I walked away disappointed by Bell. I left @Eastlink to try @Bell. And now I am scratching my head. I liked how @Eastlink delivered customer service. They were always great with me. Now I am starting to think I made the wrong choice. Sure I love the higher speeds, but customer service is important to.

So what could have Bell done better? I never bring a problem to light without trying to deliver good actionable advice. So here it is:

  1. He guy at “Customer Retention” should have apologized right away for the way the first customer rep #25630 treated my wife. It might be good for those involved to go over the recorded conversation to see what could have been done better.
  2. I was amazed at how fast the guy in “Customer Retention” found the Contract/Order. Some training for the original customer service rep #25630 might be required. Solving the problem first time and getting access to all the information could have created a WOW customer experience, instead of a FAIL.
  3. I work with computers everyday and know how they can act up. The guy in “Customer Retention” should have gotten back to me faster, and at least put me on hold. He could have reassured me that getting me back on-line and waiting on me was his top concern. Apparently getting wisdom from his “Mentor” trumps getting back to the customer. When a call gets dropped, it is important to get back to the customer and reassure them that they are important. This prevents them from getting more irritated.
  4. The guy at “Customer Retention” put an order in with an other department for the iPad. He told us to call Bell back to make sure that everything has gone well. I have to ask myself… where the customer service follow through process was. When is it the customers job to make sure that the process ends well. A good customer service guy would have owned the problem to the end. Someone has to own the process of fixing the customer’s issue. That should not be the customer job. After all, how hard would it be to put  a sticky note on a computer as a “To Do” task. Don’t let your employees pass the buck. The need to walk with the problem to the finish line. After all, this is customer retention. They are supposed to be the top guys.
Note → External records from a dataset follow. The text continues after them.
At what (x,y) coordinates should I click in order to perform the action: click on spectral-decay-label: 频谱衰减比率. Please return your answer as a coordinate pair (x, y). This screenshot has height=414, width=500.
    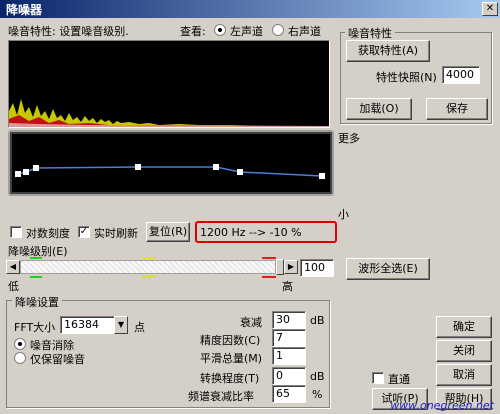
    Looking at the image, I should click on (221, 396).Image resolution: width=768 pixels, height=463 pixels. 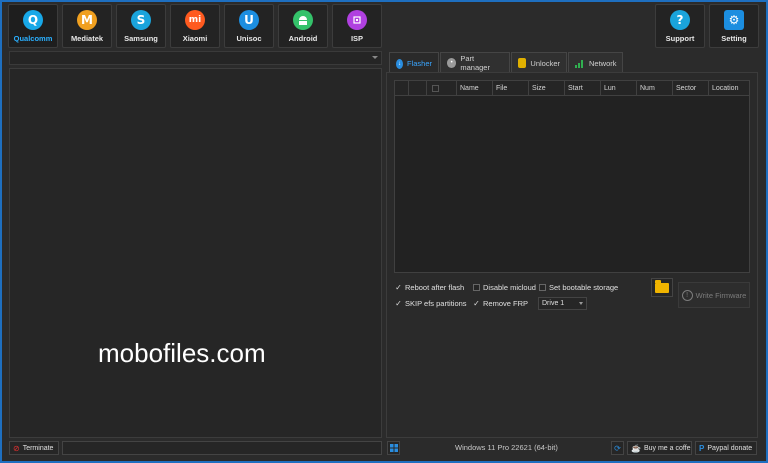 I want to click on stop-icon: ⊘, so click(x=16, y=448).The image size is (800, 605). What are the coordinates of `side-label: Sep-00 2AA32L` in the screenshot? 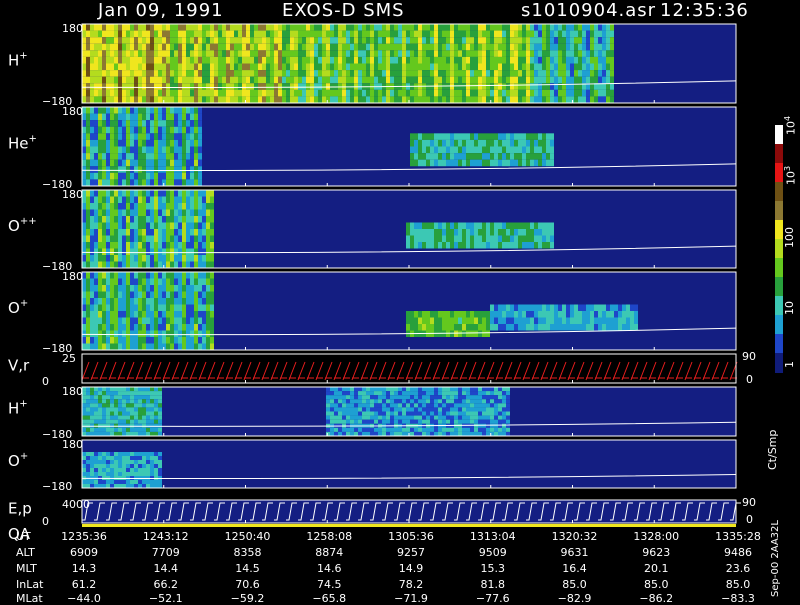 It's located at (776, 558).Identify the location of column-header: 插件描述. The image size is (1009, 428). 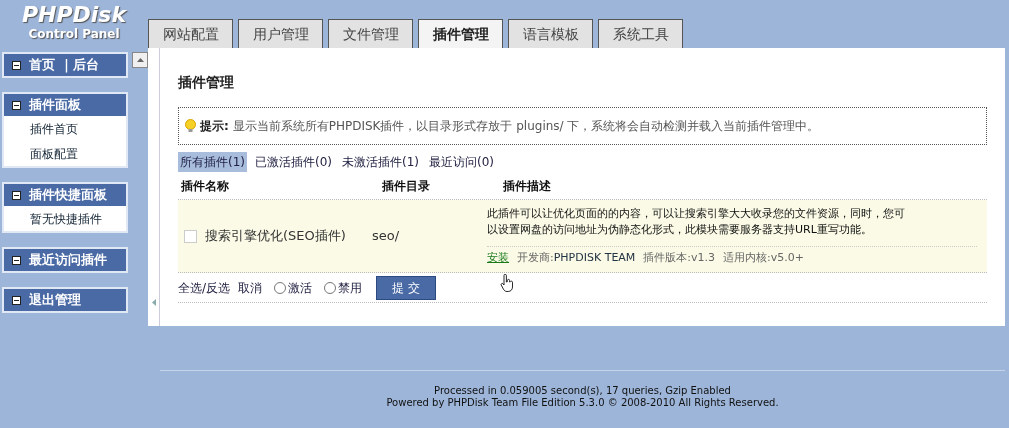
(527, 186).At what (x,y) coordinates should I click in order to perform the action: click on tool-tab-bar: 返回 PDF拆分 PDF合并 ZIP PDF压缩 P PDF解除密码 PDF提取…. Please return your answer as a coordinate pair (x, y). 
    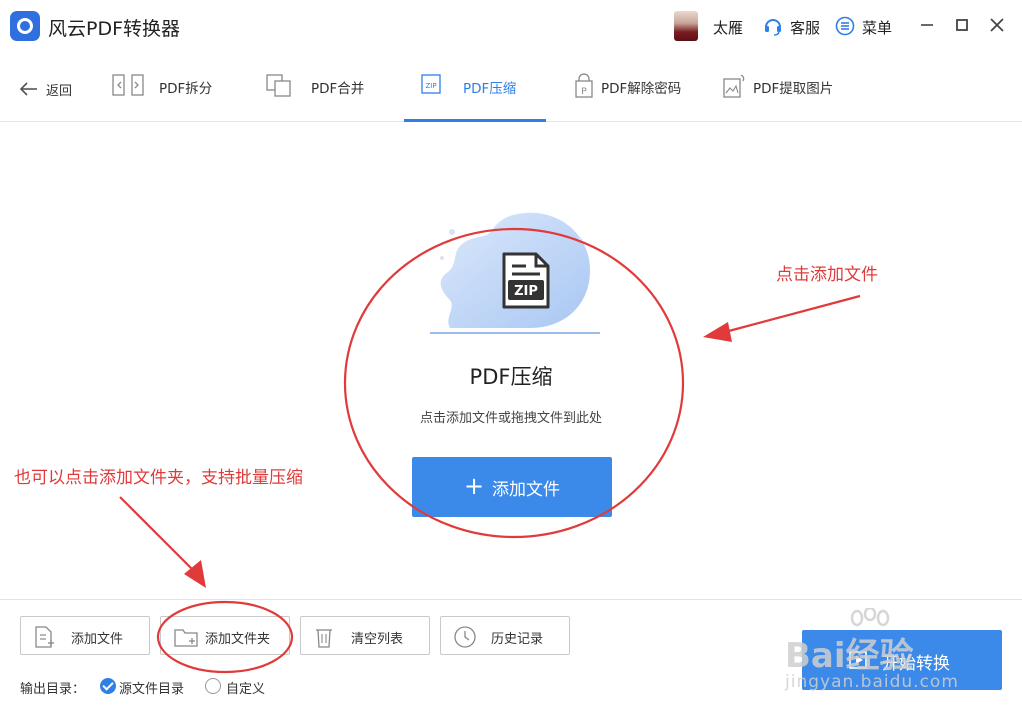
    Looking at the image, I should click on (511, 87).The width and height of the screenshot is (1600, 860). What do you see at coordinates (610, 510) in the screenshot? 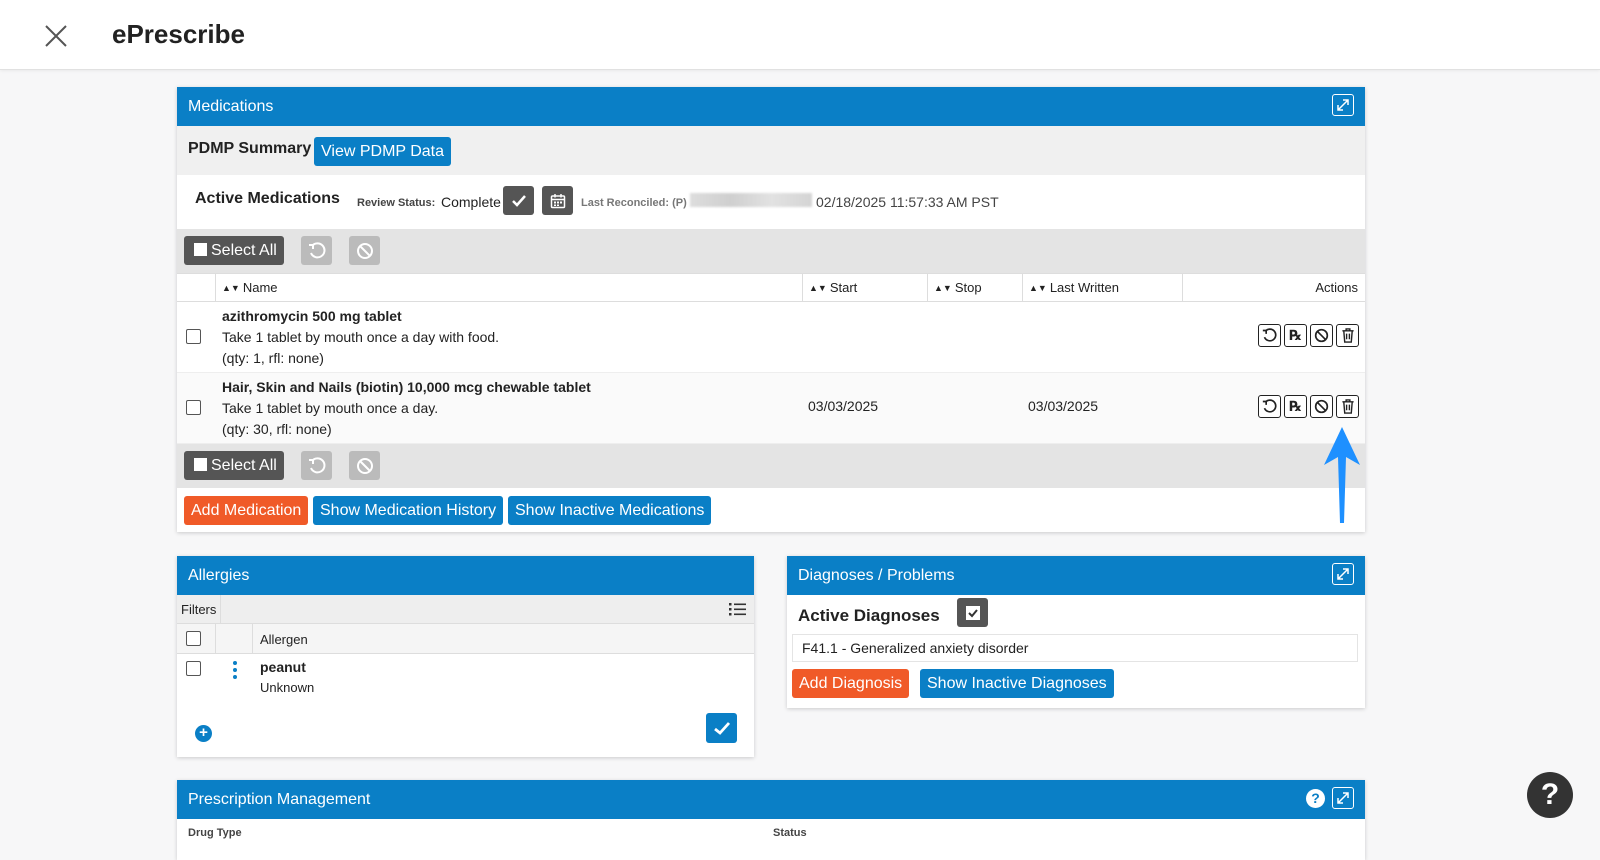
I see `show-inactive-medications-button: Show Inactive Medications` at bounding box center [610, 510].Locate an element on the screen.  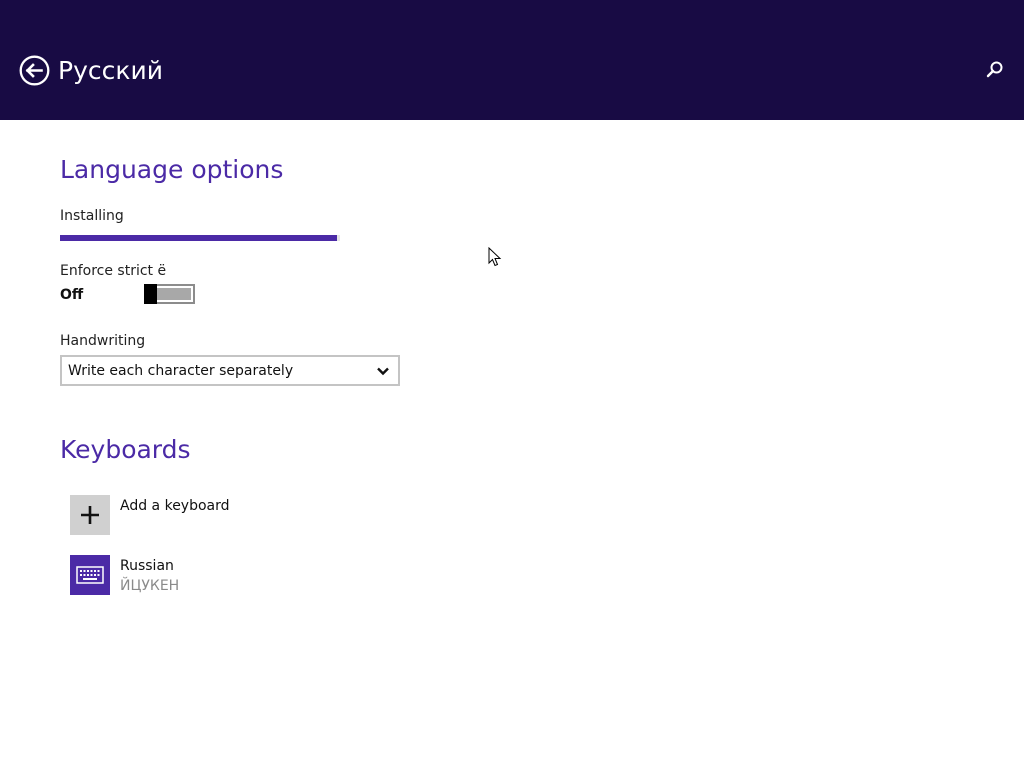
keyboard-icon is located at coordinates (90, 575).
So what have we learned? Wowing customers is important. My wife was not wowed at all. My wife is not a complainer, or someone trying to get something for free. She is actually a good customer who pays her bills on time, or even ahead of time. She needs to be valued and allowed to experience a great customer service experience. Bell robbed her of this.

I know first hand about great customer service. I worked 6.5 years as a Chrysler customer service adviser. Good customers need to be rewarded with great service. As a customer service rep, I had experienced all the customers from Hell. Many of them, I turned into my best customers. But I always wanted to give my good customers more than the ones that complained all the time. It is critical to reward your good customers when you are able.

In the back of my mind I am wondering how @Eastlink would have treated my wife. That’s not good for @Bell. Don’t to this to your customers.

Final note:

As I walked this morning, I wondered why “Customer Retention” had to go to a mentor. The thought lingering in my mind is that the customer service department tried to make the save with escalating my call to Customer Retention. The Mentor for the guy I talked to was really “Customer Retention”? It also occurred to be that the rebooted computer excuse may have actually been the guy losing the call. If this is what really happened, this is a major fail in customer service. Talk about a break in trust?

I will have to call Bell today to make sure that customer service did their job. This is kind of backwards if you ask me. If this is how Bell is going to continue to work with their customers, it may be time to switch, high-speed or not! I might even check to see if I made Customer Retention at all.